■ **DIRECTIONS**
From the data below, repeat exactly the lines from the line with "Task: Click the" to the line with "1045x406 pixels.", both included.

:: EXERCISE DATA

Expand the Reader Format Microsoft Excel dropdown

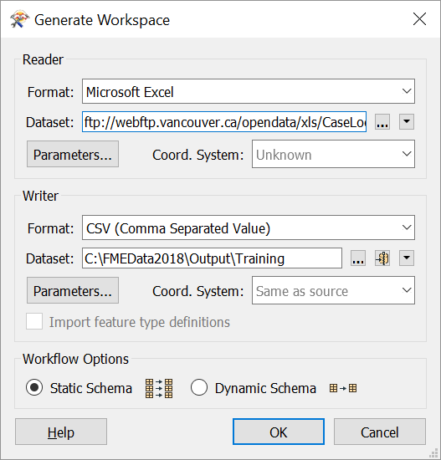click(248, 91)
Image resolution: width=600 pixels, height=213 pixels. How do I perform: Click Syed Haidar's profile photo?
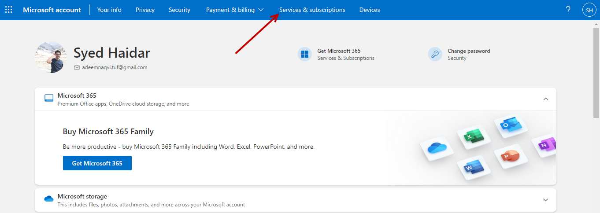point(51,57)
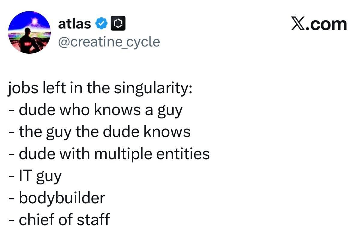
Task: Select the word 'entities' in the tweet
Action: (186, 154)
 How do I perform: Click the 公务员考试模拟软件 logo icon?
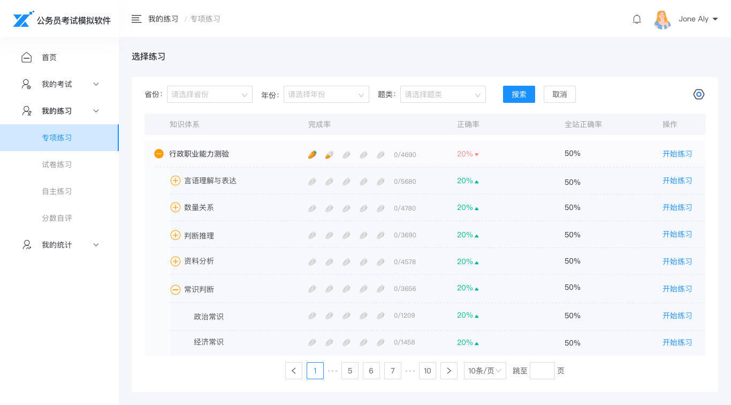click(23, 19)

::::
:: EXERCISE DATA

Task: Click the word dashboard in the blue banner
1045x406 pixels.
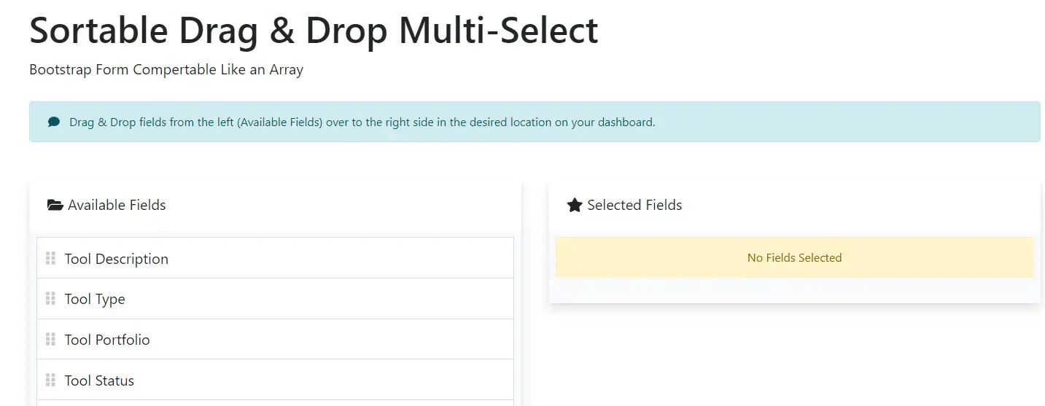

::::

■ **RESULT**
Task: Click the word dashboard in the blue banner
1045x406 pixels.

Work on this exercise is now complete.